Cette décision s’inscrit dans le sillage direct de la hausse du prix du carburant à la pompe, passé de 2.400 à 2.640 francs congolais. Une progression qui, bien que progressive en apparence, agit comme un levier immédiat sur toute la chaîne du transport public, où chaque variation du litre se répercute mécaniquement sur le quotidien des usagers.

La mesure a été entérinée à l’issue d’une réunion de concertation présidée par le Maire de Matadi, Dominique Nkodia Mbete. Autour de la table figuraient les représentants de la division provinciale de l’Économie, des Transports et des Communications, ainsi que les délégués de l’Association des chauffeurs du Congo, dans un échange où les réalités du terrain ont été confrontées aux impératifs économiques.

Les discussions ont mis en lumière une équation devenue incontournable : comment maintenir un service de transport viable sans asphyxier un pouvoir d’achat déjà sous pression. Dans ce contexte, les chauffeurs ont exposé les contraintes liées à l’exploitation quotidienne, tandis que les autorités ont insisté sur la nécessité d’un équilibre socialement acceptable.

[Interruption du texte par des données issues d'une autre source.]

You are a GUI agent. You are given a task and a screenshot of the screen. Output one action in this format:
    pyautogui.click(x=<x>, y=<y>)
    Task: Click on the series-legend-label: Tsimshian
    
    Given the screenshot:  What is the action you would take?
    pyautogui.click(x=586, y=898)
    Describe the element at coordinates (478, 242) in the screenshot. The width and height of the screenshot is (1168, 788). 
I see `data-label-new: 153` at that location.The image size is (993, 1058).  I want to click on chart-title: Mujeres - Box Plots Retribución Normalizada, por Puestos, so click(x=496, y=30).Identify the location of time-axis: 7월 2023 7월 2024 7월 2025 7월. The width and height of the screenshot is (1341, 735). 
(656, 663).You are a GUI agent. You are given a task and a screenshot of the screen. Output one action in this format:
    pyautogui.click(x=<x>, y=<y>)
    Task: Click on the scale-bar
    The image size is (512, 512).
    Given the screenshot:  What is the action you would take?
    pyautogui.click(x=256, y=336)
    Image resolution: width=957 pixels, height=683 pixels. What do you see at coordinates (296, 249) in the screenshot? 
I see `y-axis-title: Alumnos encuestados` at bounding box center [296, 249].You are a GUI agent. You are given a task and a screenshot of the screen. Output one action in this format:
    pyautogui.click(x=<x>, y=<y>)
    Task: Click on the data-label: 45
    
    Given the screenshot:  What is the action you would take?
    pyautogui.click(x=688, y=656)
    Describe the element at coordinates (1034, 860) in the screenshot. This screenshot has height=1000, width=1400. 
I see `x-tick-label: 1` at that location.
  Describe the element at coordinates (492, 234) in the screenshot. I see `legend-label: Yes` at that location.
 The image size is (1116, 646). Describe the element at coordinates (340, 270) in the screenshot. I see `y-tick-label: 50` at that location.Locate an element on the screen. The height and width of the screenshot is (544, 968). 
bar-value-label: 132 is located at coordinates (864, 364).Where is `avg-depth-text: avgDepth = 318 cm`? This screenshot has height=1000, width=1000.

Au terme des échanges, un compromis a émergé, fixant le nouveau tarif à 700 FC pour la course de taxi. Une décision présentée comme un ajustement rationnel face aux fluctuations du marché des carburants, mais aussi comme une réponse pragmatique à une réalité économique en constante mutation.

Désormais, ce nouveau tarif s’impose dans les artères de Matadi, redessinant subtilement les habitudes de déplacement des habitants. Dans une ville où chaque variation de prix raconte une tension plus large, celle du coût de la vie, cette révision tarifaire apparaît comme un indicateur supplémentaire des défis structurels du transport urbain au Kongo Central.